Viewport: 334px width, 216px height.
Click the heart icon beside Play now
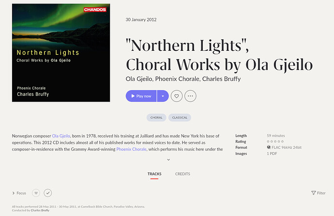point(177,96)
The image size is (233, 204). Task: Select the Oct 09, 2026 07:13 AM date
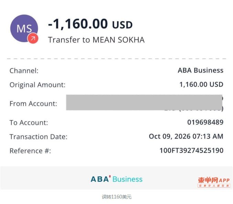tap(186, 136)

* * *

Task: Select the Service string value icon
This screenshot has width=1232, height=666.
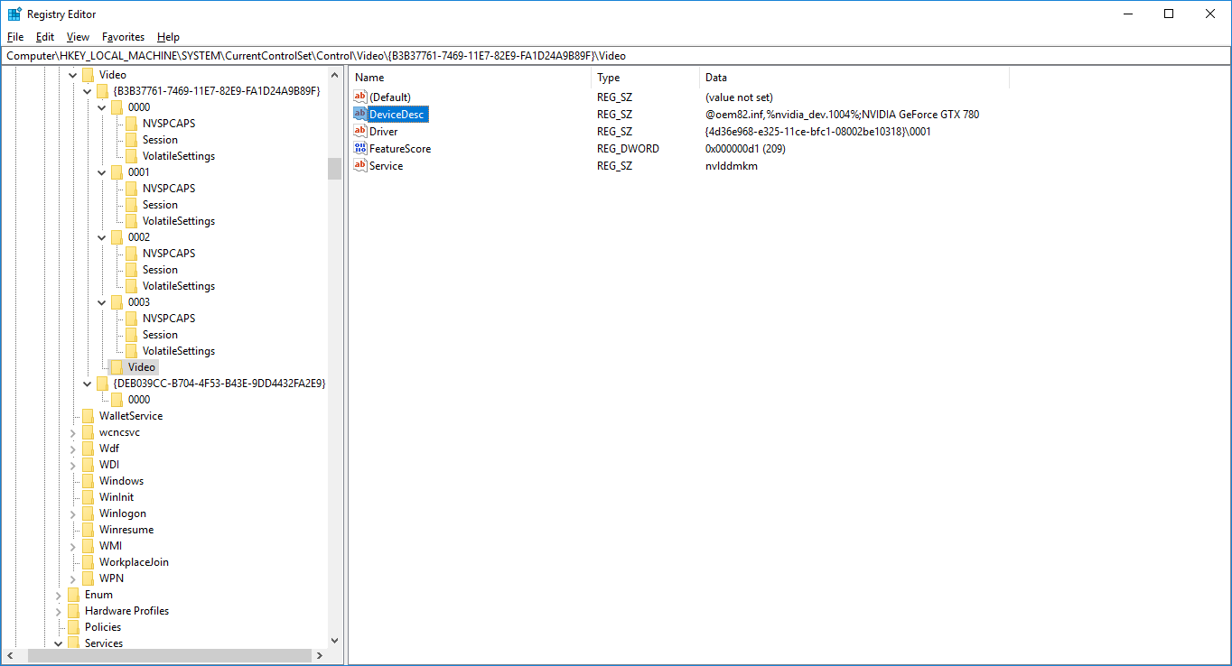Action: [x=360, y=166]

> [Aim of the task] Move the items starting at the line that contains "Viewport: 334px width, 216px height." and ending at the line that contains "tap(186, 136)", requests included, and add -59 to every coordinate in the answers. Leave the pictures out of the answer.

> [Full answer]
Viewport: 334px width, 216px height.
Click the heart icon beside Play now
point(118,37)
The image size is (233, 204). Task: Select the Oct 09, 2026 07:13 AM date
tap(127, 77)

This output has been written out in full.